A total six recent films based on the war will be screened at the festival titled `Bangladesh War of Liberation in Celluloid`, Bangladesh High Commission, which is organizing the festival, today said.
`Matir Moyna`, directed by late Tareque Masud which won the International Critic Prize at the 2002 Cannes Film Festival, will be the inaugural film of the event, scheduled to begin on Friday.
The film, Bangladesh`s first to compete for the Academy Award for Best Foreign Language Film, deals with Masud`s personal experience of studying at a madrasah against the increasing tensions in erstwhile East Pakistan culminating in
the war.
`Guerilla` by Naseruddin Yousuff, `Khelaghar` and `Amar Bondhu Rasheed`, both directed by Morshedul Islam, `Joyjatra` directed by Tauquir Ahmed and `Khondo Golpo` by Badrul Anam Saud will also be screened during the festival.

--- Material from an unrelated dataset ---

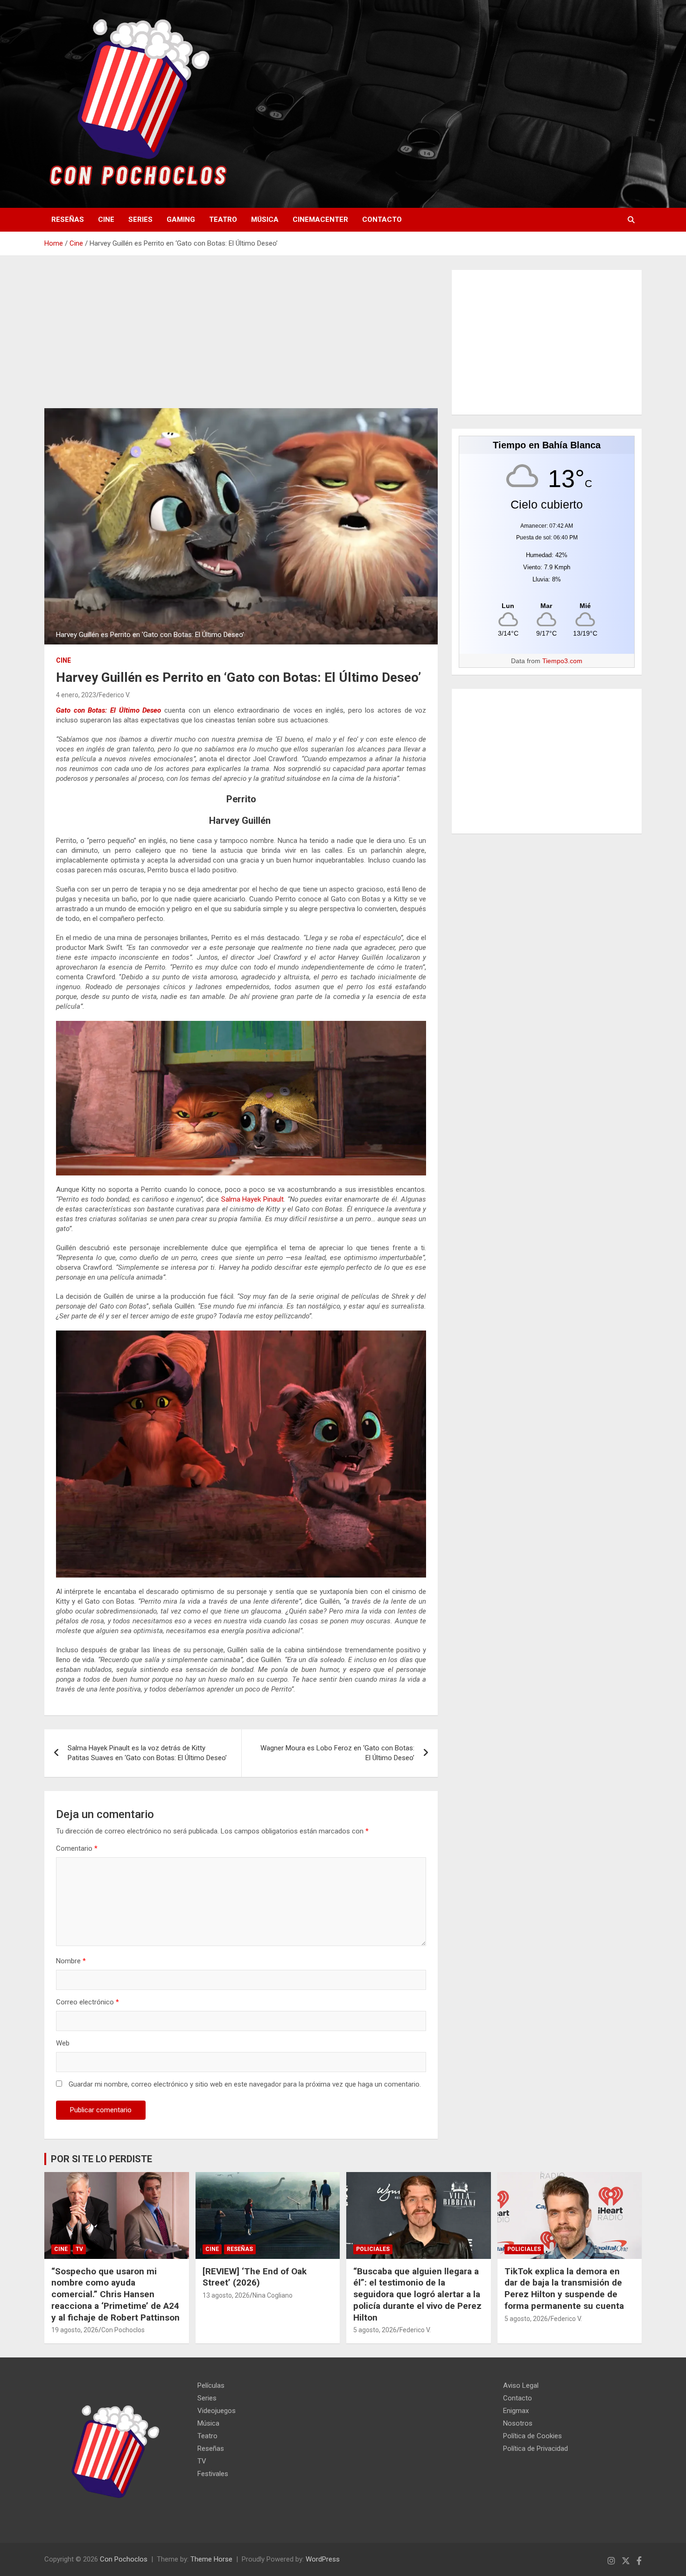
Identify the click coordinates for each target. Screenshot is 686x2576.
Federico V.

`Guerilla` had last month won NETPAC Best Asian Film Award at Kolkata Film Festival and is regarded as one of the best Bangladeshi movies made on the country`s liberation.
A superhit at the box-office, the film is based on Syed Shamsul Haq`s novel `Nishiddho Loban` and the director`s personal war-time experiences as a freedom fighter.

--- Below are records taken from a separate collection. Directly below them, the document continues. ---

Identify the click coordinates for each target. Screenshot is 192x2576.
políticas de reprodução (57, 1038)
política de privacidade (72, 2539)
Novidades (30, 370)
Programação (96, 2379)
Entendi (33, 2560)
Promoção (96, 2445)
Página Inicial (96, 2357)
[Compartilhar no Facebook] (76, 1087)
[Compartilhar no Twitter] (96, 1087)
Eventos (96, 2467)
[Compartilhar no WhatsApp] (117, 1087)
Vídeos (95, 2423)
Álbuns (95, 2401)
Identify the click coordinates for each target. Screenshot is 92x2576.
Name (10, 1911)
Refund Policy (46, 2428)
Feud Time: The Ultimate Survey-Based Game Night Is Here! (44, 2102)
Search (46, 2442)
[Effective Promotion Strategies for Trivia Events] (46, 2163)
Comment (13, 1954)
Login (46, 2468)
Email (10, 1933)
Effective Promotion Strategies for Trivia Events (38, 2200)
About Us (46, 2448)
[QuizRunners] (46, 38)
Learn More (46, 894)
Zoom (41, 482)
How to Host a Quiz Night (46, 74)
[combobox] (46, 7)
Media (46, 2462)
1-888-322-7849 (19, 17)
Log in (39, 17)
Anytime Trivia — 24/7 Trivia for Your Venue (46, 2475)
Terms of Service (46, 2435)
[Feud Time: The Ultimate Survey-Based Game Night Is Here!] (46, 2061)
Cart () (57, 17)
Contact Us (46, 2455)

`Guerilla`, released in April this year, narrates the tale of a girl Bilkis whose husband disappears as the Liberation War breaks out. As the war progresses, Bilkis finds herself being drawn to the freedom movement and she actively collaborates with the freedom fighters hoping for the safe return of her husband.
"In the last ten years some extraordinary cinema has been made in Bangladesh on the Liberation War. We have selected the best out of that for this festival," Mahbub Hassan Saleh, Deputy High Commissioner of Bangladesh told reporters.
"It is all about building people to people contact in the two neighbouring countries. And so we have invited film personalities also so that they can interact with the audience here," he said.
Directors and actors of the films will be present during the screenings.
Actress Joya Ahsan and Faridur Reza Sagar who has produced four of the six films will also be a part of the visiting delegation, he said.
The film festival will also travel to Agartala and New Delhi in February and March.
Under a cultural exchange programme for 2010-12 signed between the two neighbouring countries to strengthen cultural co-operation, Indian films are being screened in Bangladesh and Bangladeshi films are being shown in India.
Last year, the first Bangladesh Film Festival was held in Delhi and was well received by film afficionados.